++++ Texte fourni

ATA/585/2025 du 27.05.2025 ( FORMA ) , REJETE

En fait
En droit
RÉPUBLIQUE ET CANTON DE GENÈVE

 

POUVOIR JUDICIAIRE

A/2709/2024-FORMA ATA/585/2025

COUR DE JUSTICE

Chambre administrative

Arrêt du 27 mai 2025

1ère section

 

dans la cause

 

A______ recourant

contre

DÉPARTEMENT DE L'INSTRUCTION PUBLIQUE, DE LA FORMATION ET DE LA JEUNESSE intimé



EN FAIT

A. a. Né le ______2006, A______ a entamé en août 2022 une formation de culture générale au sein de l'école de culture générale (ci-après : ECG) B______.

b. Au terme de sa première année, il présentait une moyenne générale de 3.6, avec cinq moyennes insuffisantes et une somme des écarts négatifs à la moyenne de 4.5. Il ne remplissait ainsi pas les conditions de promotion en deuxième année de l'ECG.

Il a toutefois été autorisé par la direction de son établissement à redoubler sa première année.

c. En janvier 2024, à la fin du premier semestre de sa première année redoublée, A______ présentait une moyenne générale de 4.8 et satisfaisait, à ce stade, aux conditions de promotion en deuxième année de l'ECG.

Ses résultats se sont toutefois péjorés au cours du second semestre, en particulier en anglais (moyenne du premier semestre : 4.1 ; moyenne du second semestre : 3.5 ; épreuve de fin d'année : 3) et en mathématiques (moyenne du premier semestre : 4.1 ; moyenne du second semestre : 3.7 ; épreuve de fin d'année : 2.5).

++++++++

▶ Consigne
Recopiez fidèlement le passage de l'arrêt qui va de « b. Au terme » à « aux conditions de promotion en deuxième année de l'ECG. ».

++++ Données fournies

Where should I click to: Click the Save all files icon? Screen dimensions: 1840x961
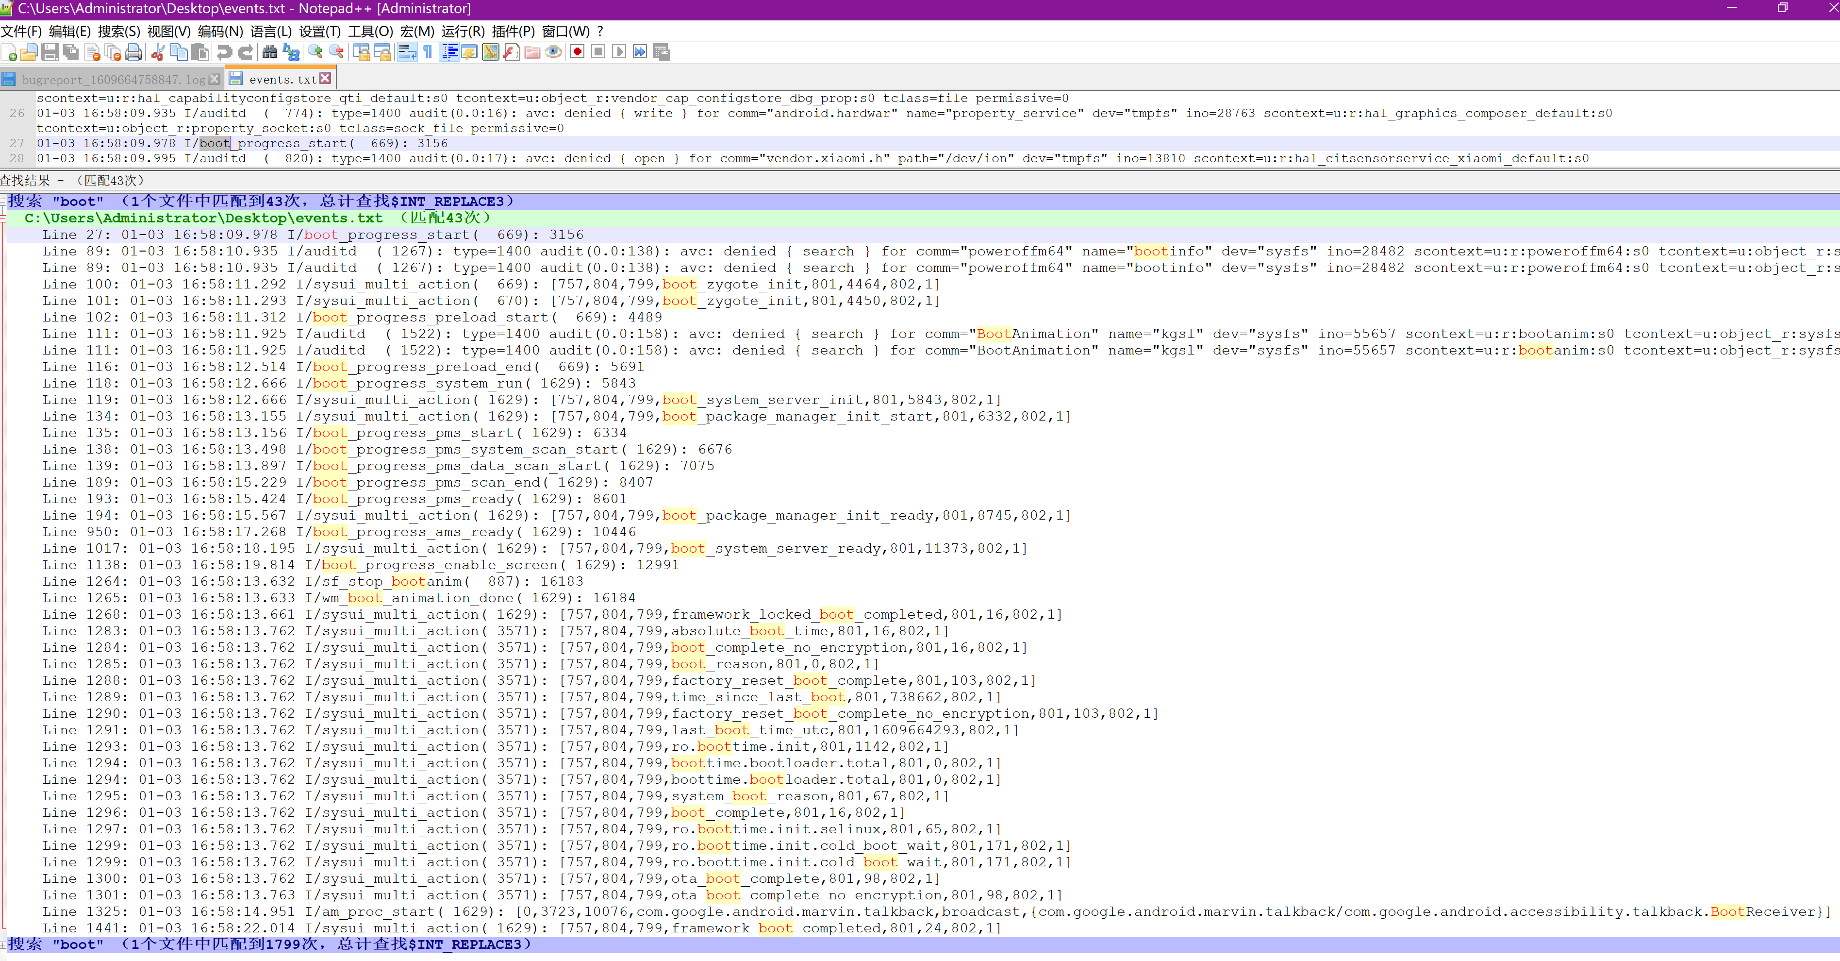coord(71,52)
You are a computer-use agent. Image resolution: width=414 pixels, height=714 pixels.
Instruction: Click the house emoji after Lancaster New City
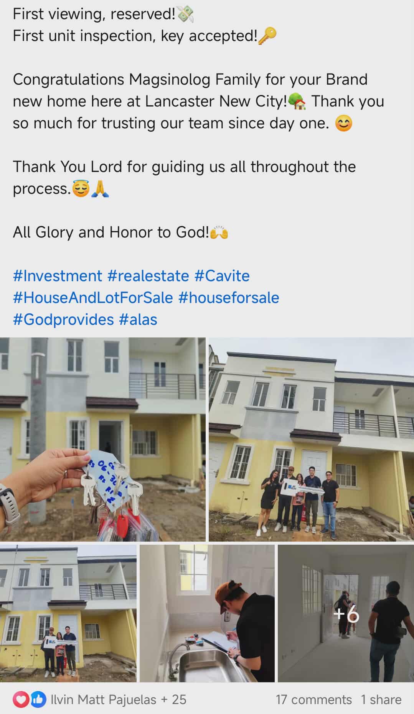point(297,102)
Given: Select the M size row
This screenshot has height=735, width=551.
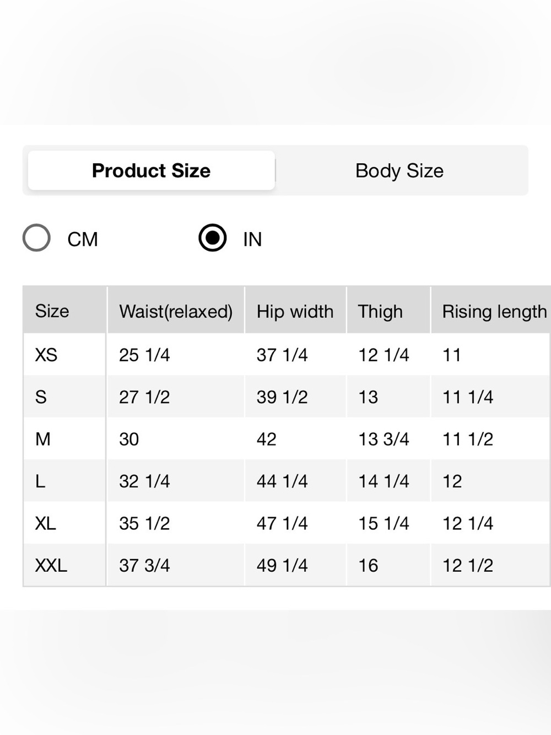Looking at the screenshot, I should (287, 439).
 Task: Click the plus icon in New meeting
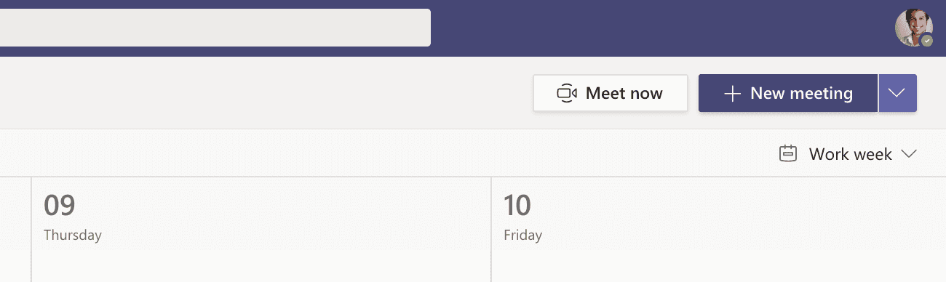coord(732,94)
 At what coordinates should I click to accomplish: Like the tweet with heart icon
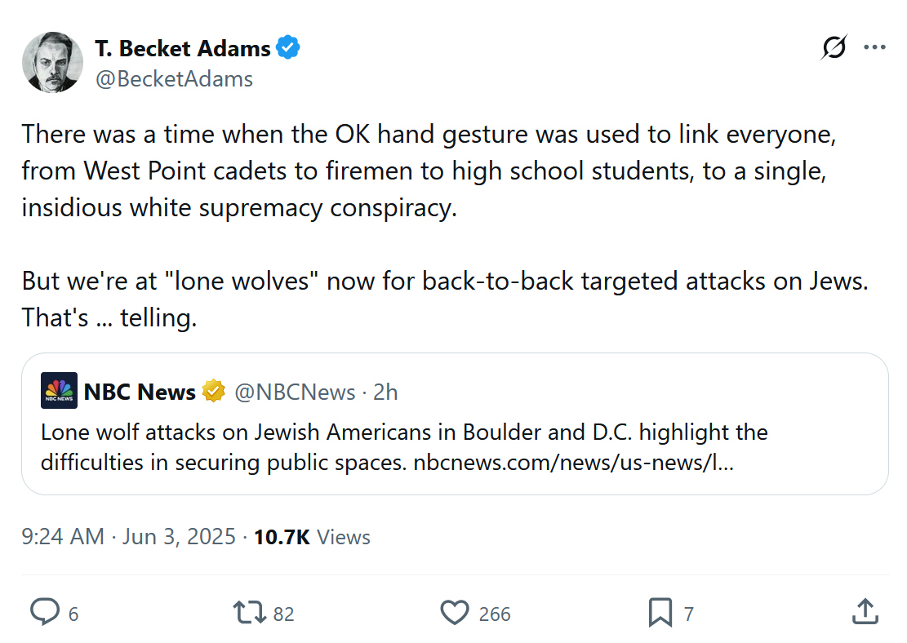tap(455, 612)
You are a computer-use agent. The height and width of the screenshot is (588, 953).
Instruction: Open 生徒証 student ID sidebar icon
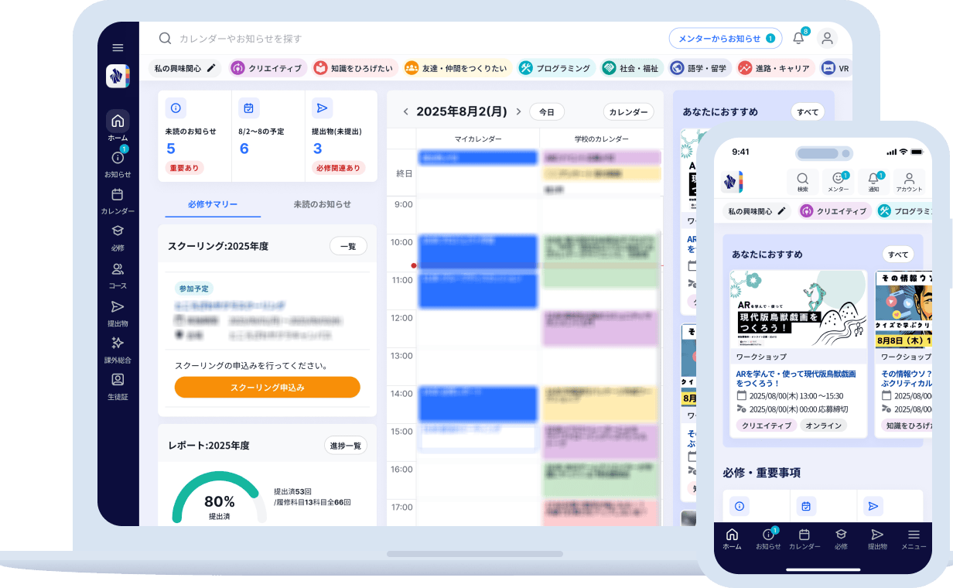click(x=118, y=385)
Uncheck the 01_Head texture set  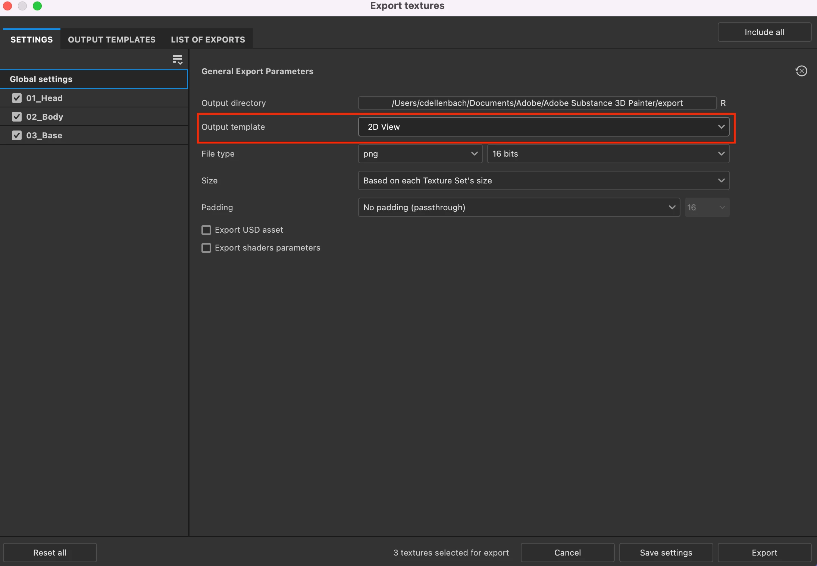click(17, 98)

++++++++
++++ Données fournies

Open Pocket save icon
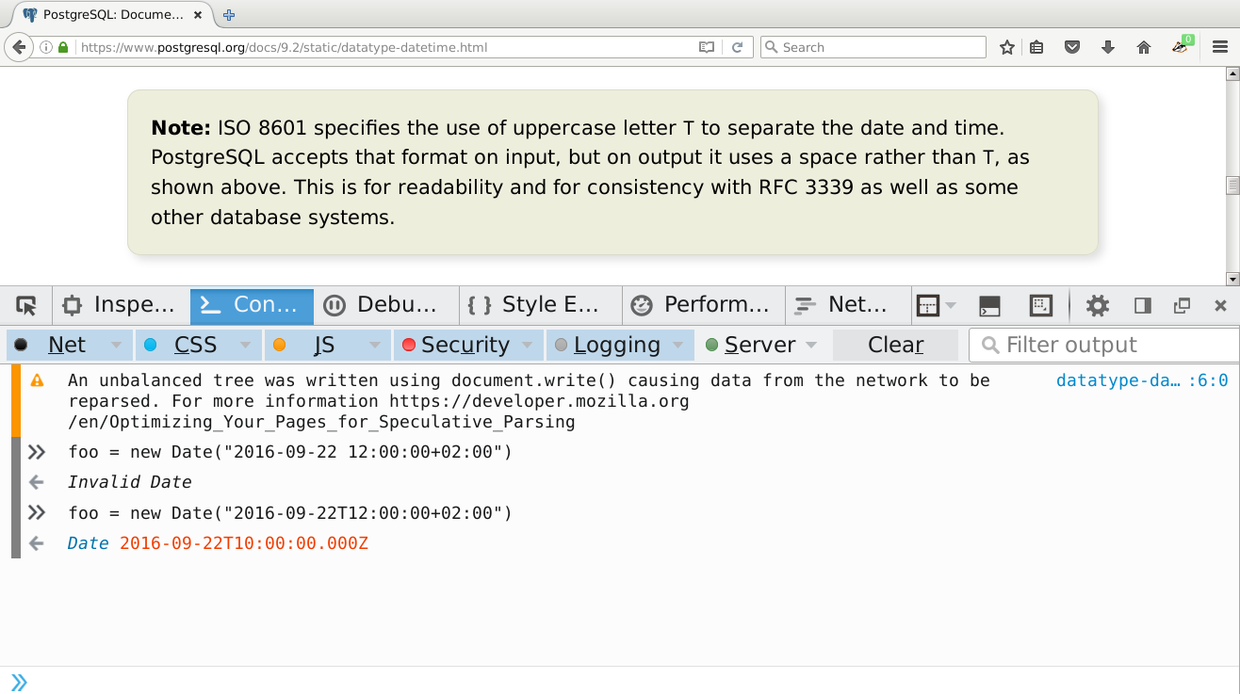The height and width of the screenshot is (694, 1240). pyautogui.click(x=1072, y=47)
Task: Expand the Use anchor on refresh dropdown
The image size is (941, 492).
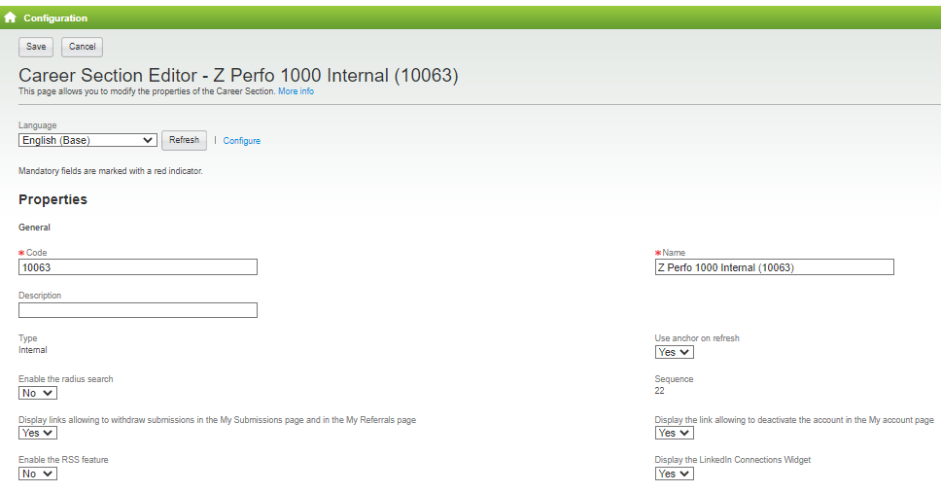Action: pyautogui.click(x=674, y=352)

++++++++
++++ Données fournies

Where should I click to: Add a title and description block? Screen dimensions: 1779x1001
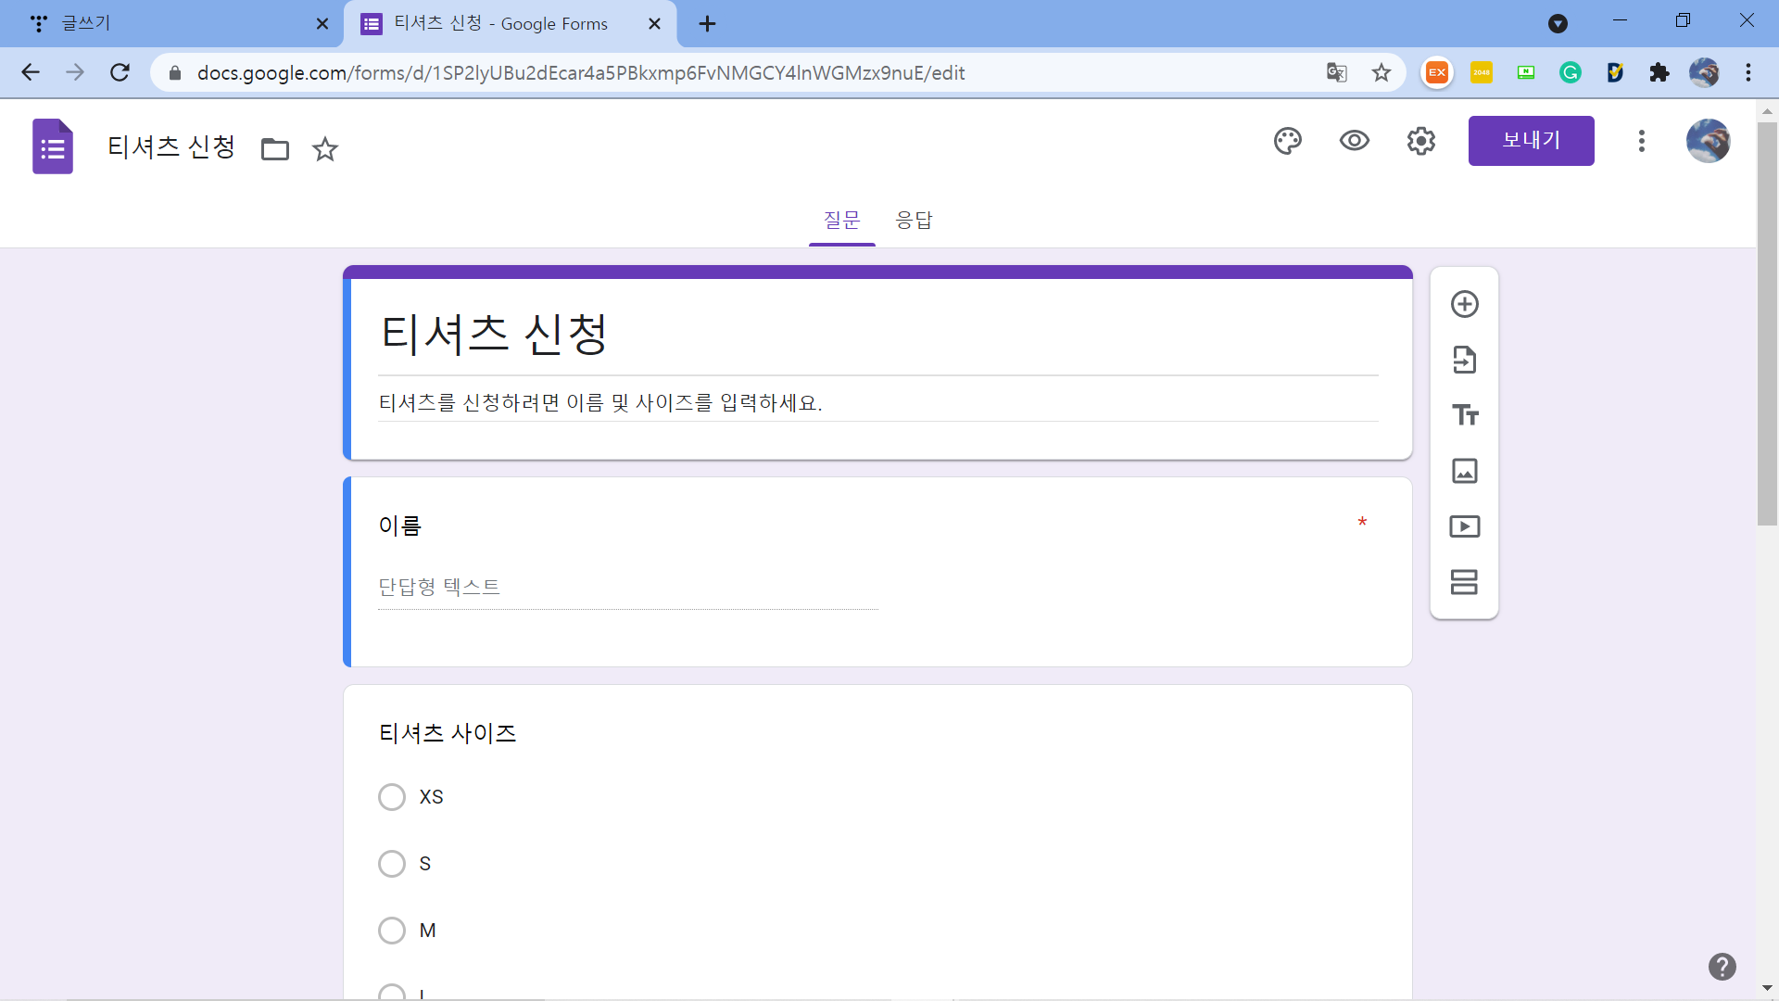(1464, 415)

++++++++

▶ Solution
b. Au terme de sa première année, il présentait une moyenne générale de 3.6, avec cinq moyennes insuffisantes et une somme des écarts négatifs à la moyenne de 4.5. Il ne remplissait ainsi pas les conditions de promotion en deuxième année de l'ECG.

Il a toutefois été autorisé par la direction de son établissement à redoubler sa première année.

c. En janvier 2024, à la fin du premier semestre de sa première année redoublée, A______ présentait une moyenne générale de 4.8 et satisfaisait, à ce stade, aux conditions de promotion en deuxième année de l'ECG.